The senator had been consulting with Dr. Yamaguchi and Rhyme the journalist, and Secretary Gordon. Their thoughts were being passed on by Peach to General Suvan. Suddenly the group separated and Vogal banged a spoon on the table top to get everyone’s attention. Silence took a while.
“My colleagues, brothers and sisters,” he began. Peach stood and took great delight in providing a simultaneous translation. It obviously threw the senator out of sync to have someone speaking at the same time as him but, to his credit, he persevered.
“I would like, personally, to express my regrets over the events of last night,” he said. “This is an embarrassment for my fellow countrymen which I sincerely hope you will not take as an insult. Major Harold Potter was a great soldier and patriot. Like many of us who suffer personal traumas in the field of battle, he carried around his own personal devils. The major’s devils defeated him. As soon as we can, we will return the body to his loved ones. But I’m certain that Major Potter would have wanted this mission to succeed.
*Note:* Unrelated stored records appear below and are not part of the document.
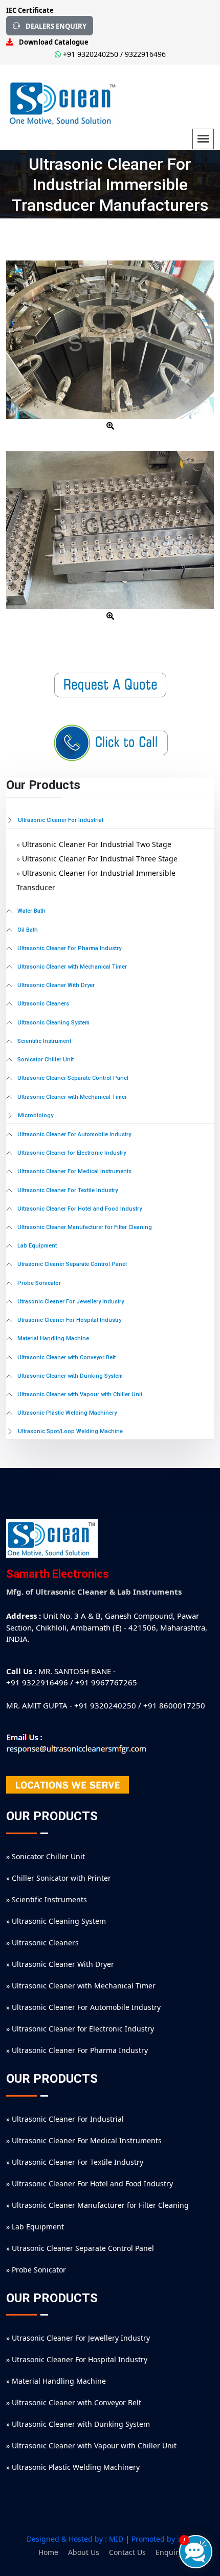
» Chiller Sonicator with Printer (58, 1878)
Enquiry (169, 2552)
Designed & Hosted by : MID (75, 2539)
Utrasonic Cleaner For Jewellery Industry (70, 1302)
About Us (83, 2552)
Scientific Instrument (44, 1041)
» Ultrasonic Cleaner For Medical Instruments (84, 2140)
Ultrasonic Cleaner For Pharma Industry (69, 948)
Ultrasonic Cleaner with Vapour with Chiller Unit (79, 1395)
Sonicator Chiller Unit (45, 1060)
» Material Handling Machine (56, 2381)
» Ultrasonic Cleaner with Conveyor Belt (73, 2402)
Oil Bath (27, 930)
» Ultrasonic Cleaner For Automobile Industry (83, 2007)
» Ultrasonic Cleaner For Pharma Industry (77, 2050)
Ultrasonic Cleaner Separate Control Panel (72, 1078)
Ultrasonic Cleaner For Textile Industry (67, 1191)
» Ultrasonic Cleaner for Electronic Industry (80, 2029)
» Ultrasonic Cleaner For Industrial (65, 2119)
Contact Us (127, 2552)
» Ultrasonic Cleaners (42, 1942)
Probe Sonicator (39, 1283)
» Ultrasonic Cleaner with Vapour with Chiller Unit (91, 2445)
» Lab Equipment (35, 2226)
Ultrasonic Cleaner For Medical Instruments (74, 1172)
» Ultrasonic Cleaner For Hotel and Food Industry (89, 2183)
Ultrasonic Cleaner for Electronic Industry (71, 1153)
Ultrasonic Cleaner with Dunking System (70, 1376)
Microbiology (35, 1115)
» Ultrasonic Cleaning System (56, 1921)
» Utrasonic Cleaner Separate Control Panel (80, 2248)
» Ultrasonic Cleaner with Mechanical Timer (81, 1985)
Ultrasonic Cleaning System (53, 1023)
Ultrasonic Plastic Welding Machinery (67, 1413)
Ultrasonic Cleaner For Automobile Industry (74, 1135)
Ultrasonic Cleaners (43, 1004)
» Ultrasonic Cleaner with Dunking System (78, 2424)
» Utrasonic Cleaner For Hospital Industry (76, 2359)
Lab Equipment (37, 1246)
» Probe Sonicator (36, 2270)
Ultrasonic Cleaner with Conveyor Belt (66, 1358)
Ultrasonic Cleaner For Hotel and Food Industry (79, 1209)
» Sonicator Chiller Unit (45, 1856)
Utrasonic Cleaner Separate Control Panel (72, 1264)
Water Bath (31, 911)
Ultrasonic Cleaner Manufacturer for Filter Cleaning (84, 1227)
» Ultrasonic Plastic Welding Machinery (73, 2467)
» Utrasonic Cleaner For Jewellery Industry (78, 2338)
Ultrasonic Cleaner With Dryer (56, 985)
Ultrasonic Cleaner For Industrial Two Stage (96, 844)
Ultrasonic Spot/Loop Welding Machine (70, 1431)
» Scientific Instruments (46, 1899)
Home (48, 2552)
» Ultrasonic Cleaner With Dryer (60, 1964)
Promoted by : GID (162, 2539)
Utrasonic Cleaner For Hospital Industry (69, 1320)
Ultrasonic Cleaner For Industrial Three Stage (100, 858)
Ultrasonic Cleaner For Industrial (60, 820)
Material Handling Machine (53, 1339)
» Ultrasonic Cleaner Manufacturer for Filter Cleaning (97, 2205)
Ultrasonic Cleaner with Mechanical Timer (72, 967)
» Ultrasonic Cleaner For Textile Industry (74, 2162)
He was a fighter who never gave up in the face of adversity. I know his spirit is looking down at us now and urging us to honor his memory by returning, not empty-handed, but with news of the downed pilot. On behalf of the United States senate I urge you to continue the search. Forge ahead, my Lao friends.”
He acknowledged some unheard applause, performed another silly-looking nop , sat down and started eating. The Lao picked at their food.
“Another one who’s accountable to Wall Street,” said Civilai. “The sponsors of today’s event are on his back to come up with results. A little thing like the death of a great soldier and patriot won’t stop him. I bet he’s got a speech worked out for each of us, just in case.”